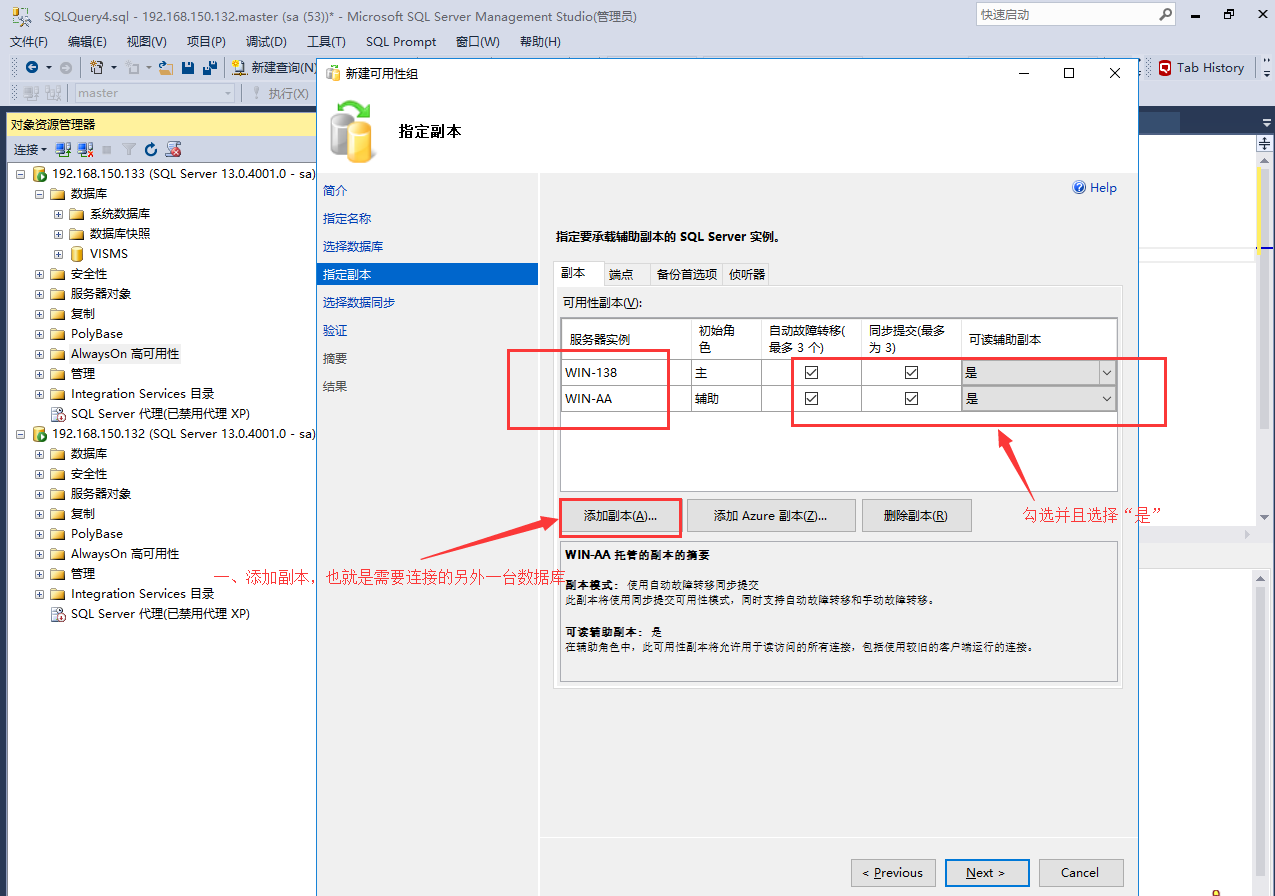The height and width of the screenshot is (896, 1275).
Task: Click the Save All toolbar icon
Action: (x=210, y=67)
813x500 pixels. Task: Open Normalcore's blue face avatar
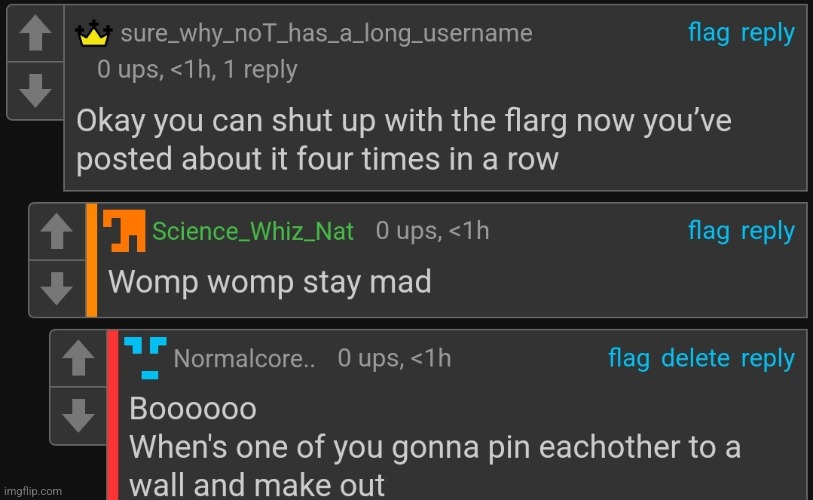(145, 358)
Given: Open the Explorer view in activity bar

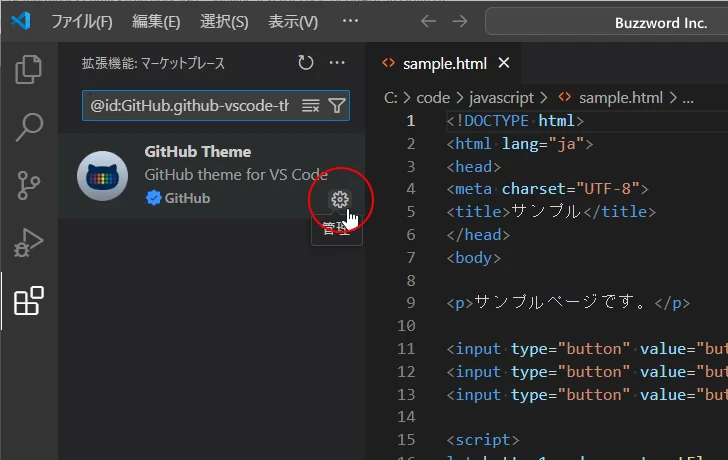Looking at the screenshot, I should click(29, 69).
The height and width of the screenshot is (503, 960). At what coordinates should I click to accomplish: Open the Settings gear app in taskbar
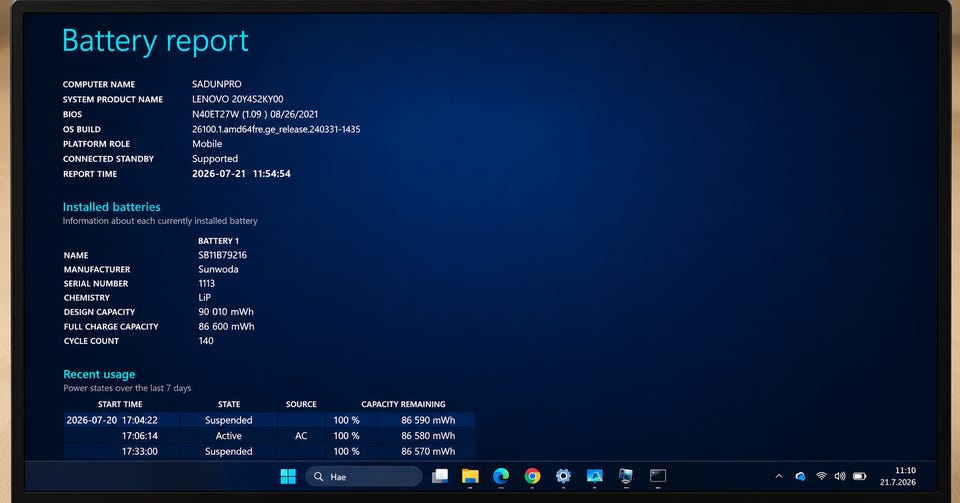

--

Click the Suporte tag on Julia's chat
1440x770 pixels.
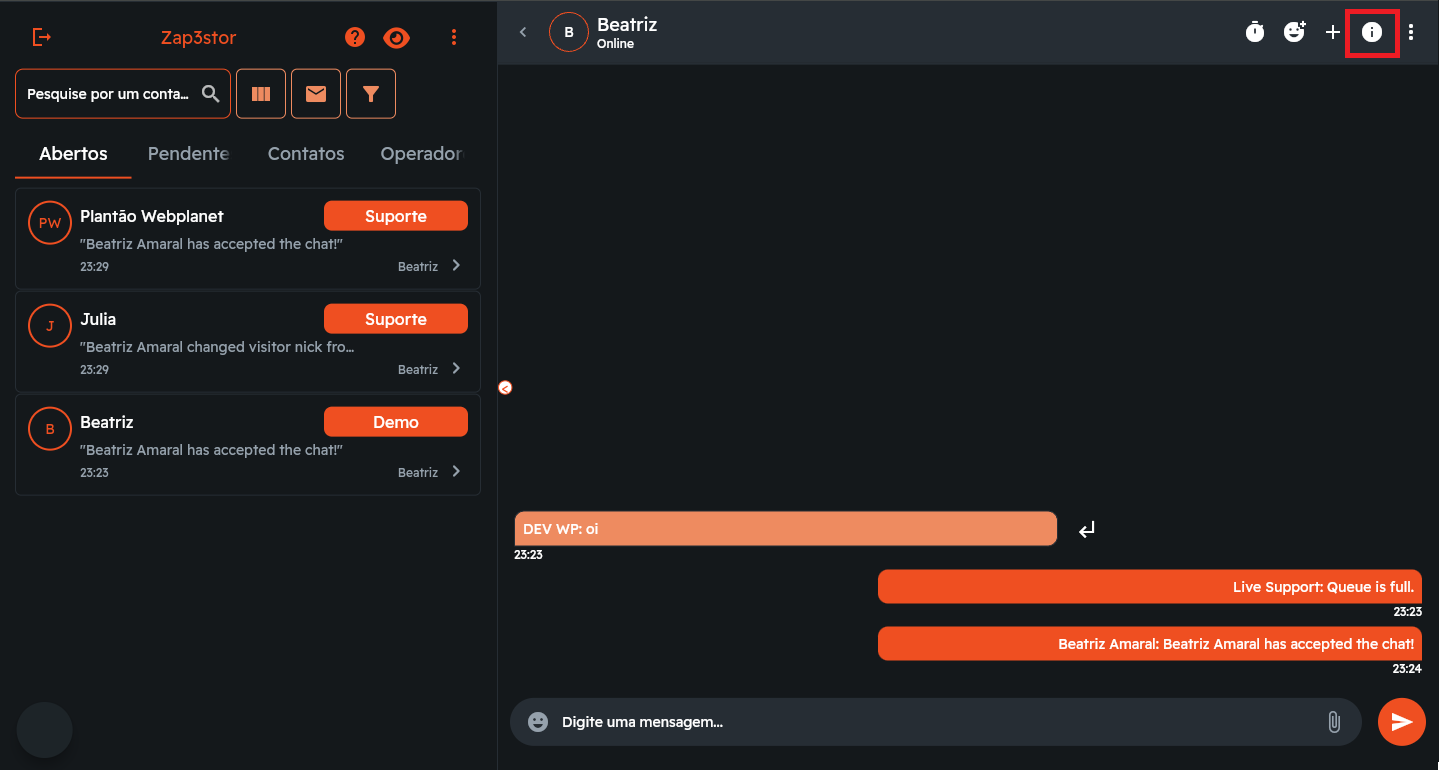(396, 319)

...

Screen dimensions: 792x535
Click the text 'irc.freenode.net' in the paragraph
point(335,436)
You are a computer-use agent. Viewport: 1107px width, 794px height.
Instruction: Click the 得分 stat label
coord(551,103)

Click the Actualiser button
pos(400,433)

YOUR INSTRUCTIONS:
Take the material above and output only the lines from the one that contains "813x500 pixels. Task: Open" through the one that contains "The height and width of the screenshot is (503, 960).", ends included and images left out.

TASK RESPONSE:
813x500 pixels. Task: Open Normalcore's blue face avatar
(145, 358)
Given: Open the Explorer view in activity bar

Looking at the screenshot, I should click(29, 69).
The height and width of the screenshot is (503, 960). At what coordinates should I click to accomplish: Open the Settings gear app in taskbar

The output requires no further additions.